Which is to say, from no expectations, this little RPGmaker bundle of pixels has become unquestionably one of my favourite games of 2016, and possibly of the last few years.

Which feels horribly kitsch and clever-clever to say, doesn't it? "Oh, look at me rating this obscure game made with the derided game engine, saying I like it more than [insert AAA spectacle]." Yeah, I hate that guy too. This isn't that, I promise. OneShot isn't some left-of-left-field peculiarity, only of possible interest to hipsters who otherwise exclusively play Sega Master System games only released in Portugal. It's a game that you will really love, that understands why you love games, and does all sorts of things that you didn't even realise games could do to your PC.

Which of course means it comes with the added complication of being one of those sorts of games that can only be spoiled for you by being described. So I'm not describing it at all here, have you noticed? I'm just hoping that you'll trust me, and have a spare six quid to risk on my being right about this. If you want more details, you can read my spoiler-free review, and if you want everything spelled out and all the surprises ruined, you can read my subscriber-only complete spoiler review.

So let me part by telling you that it's adorable, funny, outrageously clever, just a few hours long (but with a new-game-plus mode), and breaks fourth walls like a hammer-wielding maniac at a Brechtian theatre. It'll mess with your PC (entirely safely) in ways that bend reality around you, and it will have you completely wound around its little finger within minutes of starting. It's utterly wonderful, and it's the game this year that I most wish I had the power to make everyone at least give a go.

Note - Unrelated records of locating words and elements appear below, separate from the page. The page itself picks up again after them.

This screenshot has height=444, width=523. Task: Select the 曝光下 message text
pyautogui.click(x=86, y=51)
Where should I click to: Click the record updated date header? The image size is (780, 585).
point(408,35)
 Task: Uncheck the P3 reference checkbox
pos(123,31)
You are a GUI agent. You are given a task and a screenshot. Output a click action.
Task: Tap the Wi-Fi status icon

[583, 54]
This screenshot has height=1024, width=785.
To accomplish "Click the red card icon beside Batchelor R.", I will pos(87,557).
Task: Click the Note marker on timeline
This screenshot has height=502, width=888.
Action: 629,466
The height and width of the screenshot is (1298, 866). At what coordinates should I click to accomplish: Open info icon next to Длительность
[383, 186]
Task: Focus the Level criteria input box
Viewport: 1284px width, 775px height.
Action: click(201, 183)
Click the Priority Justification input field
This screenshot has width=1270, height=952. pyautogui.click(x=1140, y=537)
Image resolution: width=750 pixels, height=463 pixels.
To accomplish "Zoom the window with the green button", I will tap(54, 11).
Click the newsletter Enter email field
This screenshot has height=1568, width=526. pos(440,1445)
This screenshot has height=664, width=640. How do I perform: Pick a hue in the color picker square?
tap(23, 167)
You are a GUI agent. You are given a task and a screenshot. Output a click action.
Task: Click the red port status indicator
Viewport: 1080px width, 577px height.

OneShot only came out this month, so is being a little cautious with its Steam Sale discount, just down 10%. I suspect they'd have seen more money come in with closer to 25%, but hey-ho. Still though, it's a tiny £6.29.

There you go

That's my list, compiled based on the games I most wanted to write about during the time I'm supposed to be having a break from writing, primarily existing because I needed to write about Oxenfree before I burst. I really hope that you can pick up one or two of them and have the same pleasure I did from a really fantastic year for PC games. And I hope you're getting at least a slight break from a difficult year (mine was rubbish, made better by games like the above), and have a really fantastic New Year and a splendid 2017. Love you.